Observe that kNN relies on the distance for relative comparisons only, so we can safely discharge the p-th root \(\root p \of {\cdot }\) in \(\delta _p\) to simplify the computations. A numerical abstract domain must therefore provide sound abstractions of the operations used for computing these distances, namely addition (i.e., subtraction), exponential and modulus. We recalled in Sect. 2.1 the definitions of the abstract operations on intervals and zonotopes. Let us remark the following points.

  1. (1)

    We need a sound abstract dominance relation to be used for comparing abstract distances, i.e., an algorithm \((\cdot <^A \cdot ): A\times A \rightarrow \{{\textbf {true}}, {\textbf {?}}\}\) such that

    $$\begin{aligned} \text {if}\, a_1<^A a_2 = {\textbf {true}}\hbox { then for all }x\in \gamma ^A(a_1)\hbox { and }y\in \gamma ^A(a_2), x<y\hbox { holds.} \end{aligned}$$

    The dominance tests for intervals and zonotopes have been given in Sect. 2.1. It is worth noticing that the dominance relation \(<^{\mathcal {I}}\) for intervals boils down to the so-called interval order [14], while the relation \(<^{\mathcal {Z}}\) for zonotopes may exploit their relational information as encoded by shared noise symbols: e.g., a comparison between zonotopes such as \(-2 +2\epsilon _1 <^{\mathcal {Z}}1 + \epsilon _1 +\epsilon _2\) reduces to \(-3 + \epsilon _1 -\epsilon _2 <^{\mathcal {Z}}0\), which clearly holds.

  2. (2)

    A sound and precise enough approximation for zonotopes of the modulus function \(|\!\mathbin {\cdot }\!|\) was not available in the literature, and hence, we designed a novel algorithm for the abstract modulus of zonotopes as described in Sect. 2.1.2.

  3. (3)

    The abstract operations on the product domains \({\mathcal {I}}^n\) and \({\mathcal {Z}}^n\) are defined by a straightforward componentwise extension of their unary versions on \({\mathcal {I}}\) and \({\mathcal {Z}}\).

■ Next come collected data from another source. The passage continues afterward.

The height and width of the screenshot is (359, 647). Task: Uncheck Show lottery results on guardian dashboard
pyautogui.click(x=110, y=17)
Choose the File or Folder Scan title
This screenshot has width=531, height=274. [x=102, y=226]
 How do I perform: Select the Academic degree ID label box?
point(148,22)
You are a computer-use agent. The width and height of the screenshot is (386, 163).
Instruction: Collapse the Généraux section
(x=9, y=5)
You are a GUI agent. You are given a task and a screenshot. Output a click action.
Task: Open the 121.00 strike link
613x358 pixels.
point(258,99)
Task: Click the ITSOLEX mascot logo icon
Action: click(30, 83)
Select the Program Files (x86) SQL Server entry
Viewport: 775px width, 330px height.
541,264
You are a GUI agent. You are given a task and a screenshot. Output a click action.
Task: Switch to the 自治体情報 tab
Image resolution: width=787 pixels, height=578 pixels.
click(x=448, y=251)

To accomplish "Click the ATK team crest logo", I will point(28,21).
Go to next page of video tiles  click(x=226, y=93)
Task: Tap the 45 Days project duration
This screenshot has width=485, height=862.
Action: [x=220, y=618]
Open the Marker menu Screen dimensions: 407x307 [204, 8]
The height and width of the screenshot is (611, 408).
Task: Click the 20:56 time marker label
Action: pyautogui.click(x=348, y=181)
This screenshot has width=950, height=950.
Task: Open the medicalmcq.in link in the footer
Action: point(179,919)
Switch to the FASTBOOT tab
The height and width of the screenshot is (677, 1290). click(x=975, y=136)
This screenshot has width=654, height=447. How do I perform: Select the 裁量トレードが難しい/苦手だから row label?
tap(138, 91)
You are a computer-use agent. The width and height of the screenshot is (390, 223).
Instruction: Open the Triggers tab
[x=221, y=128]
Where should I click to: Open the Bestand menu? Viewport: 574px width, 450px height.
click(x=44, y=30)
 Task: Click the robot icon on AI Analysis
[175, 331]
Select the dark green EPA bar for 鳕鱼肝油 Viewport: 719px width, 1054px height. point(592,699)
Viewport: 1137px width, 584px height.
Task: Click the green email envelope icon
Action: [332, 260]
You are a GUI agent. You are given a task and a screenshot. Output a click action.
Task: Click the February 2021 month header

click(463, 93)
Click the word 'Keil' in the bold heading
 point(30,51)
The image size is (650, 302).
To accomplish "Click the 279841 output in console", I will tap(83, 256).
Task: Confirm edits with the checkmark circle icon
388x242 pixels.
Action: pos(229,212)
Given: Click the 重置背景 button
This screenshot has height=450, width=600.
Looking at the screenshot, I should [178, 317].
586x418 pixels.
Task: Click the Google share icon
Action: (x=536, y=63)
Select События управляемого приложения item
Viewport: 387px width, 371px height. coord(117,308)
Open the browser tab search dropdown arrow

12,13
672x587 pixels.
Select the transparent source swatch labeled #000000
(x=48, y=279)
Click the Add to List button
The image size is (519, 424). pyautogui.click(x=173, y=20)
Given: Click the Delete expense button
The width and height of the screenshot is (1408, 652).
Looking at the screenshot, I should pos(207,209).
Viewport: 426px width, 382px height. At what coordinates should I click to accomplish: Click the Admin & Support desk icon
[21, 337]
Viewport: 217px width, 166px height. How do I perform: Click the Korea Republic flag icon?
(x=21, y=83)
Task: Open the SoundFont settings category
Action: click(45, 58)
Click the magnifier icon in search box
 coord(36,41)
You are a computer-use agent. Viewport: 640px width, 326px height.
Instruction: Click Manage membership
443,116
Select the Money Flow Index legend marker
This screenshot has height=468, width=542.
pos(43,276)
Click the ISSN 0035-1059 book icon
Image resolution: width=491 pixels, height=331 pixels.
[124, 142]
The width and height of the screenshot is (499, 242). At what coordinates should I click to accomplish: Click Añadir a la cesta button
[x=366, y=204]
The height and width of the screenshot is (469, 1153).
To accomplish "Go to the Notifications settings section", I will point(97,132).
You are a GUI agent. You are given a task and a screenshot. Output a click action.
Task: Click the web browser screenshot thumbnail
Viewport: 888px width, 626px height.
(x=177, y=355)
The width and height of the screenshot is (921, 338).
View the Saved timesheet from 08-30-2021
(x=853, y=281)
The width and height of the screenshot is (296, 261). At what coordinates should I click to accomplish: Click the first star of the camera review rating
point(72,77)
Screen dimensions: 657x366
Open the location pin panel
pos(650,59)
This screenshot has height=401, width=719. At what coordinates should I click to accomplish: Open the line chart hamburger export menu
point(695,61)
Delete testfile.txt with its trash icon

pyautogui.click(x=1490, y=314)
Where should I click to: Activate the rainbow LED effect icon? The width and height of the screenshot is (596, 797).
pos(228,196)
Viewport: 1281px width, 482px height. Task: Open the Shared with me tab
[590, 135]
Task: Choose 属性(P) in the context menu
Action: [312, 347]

It turns out that the abstract Minkowski distance \(\delta _p^{{\mathcal {I}}^n}\), without the p-th root, on intervals does not lose precision, i.e., it is an exact approximation.

Theorem 3.2

(Minkowski distance on intervals is exact) Given \(\textbf{a}, \textbf{b} \in {\mathcal {I}}^n\),

$$\begin{aligned} \{\delta _p(\textbf{x}, \textbf{y}) \mid \textbf{x} \in \gamma ^{{\mathcal {I}}^n}(\textbf{a}), \textbf{y} \in \gamma ^{{\mathcal {I}}^n}(\textbf{b})\} = \gamma ^{{\mathcal {I}}}(\delta _p^{{\mathcal {I}}^n}(\textbf{a},\textbf{b})), \end{aligned}$$

where \(\delta _p^{{\mathcal {I}}}(\textbf{a},\textbf{b})\triangleq (+^{{\mathcal {I}}})_{i = 1}^n (|\textbf{a}_i -^{\mathcal {I}}\textbf{b}_i|^{\mathcal {I}})^{p^{\mathcal {I}}}\).

Proof

We show that all the abstract operations on the interval abstract domain \({\mathcal {I}}\) used in the definition of \(\delta _p^{{\mathcal {I}}}\) are complete. This entails the completeness of the interval Minkowski distance \(\delta _p^{{\mathcal {I}}}\) because the composition of complete abstract functions preserves their completeness. In fact, if A is a numerical abstraction of \(\wp (\mathbb {R}^n)\) (this property actually holds for generic domains in abstract interpretation) and \(f^A:A^i\rightarrow A^j\) and \(g^A:A^j \rightarrow A^k\) are two abstract functions that are complete w.r.t., resp., \(f:\wp (\mathbb {R}^n)^i \rightarrow \wp (\mathbb {R}^n)^j\) and \(g:\wp (\mathbb {R}^n)^j \rightarrow \wp (\mathbb {R}^n)^k\), then \(g^A\circ f^A:A^i\rightarrow A^k\) is complete for \(g\circ f:\wp (\mathbb {R}^n)^i\rightarrow \wp (\mathbb {R}^n)^k\) because \(\gamma ^A\circ g^A\circ f^A = g\circ \gamma ^A \circ f^A = g \circ f \circ \gamma ^A\).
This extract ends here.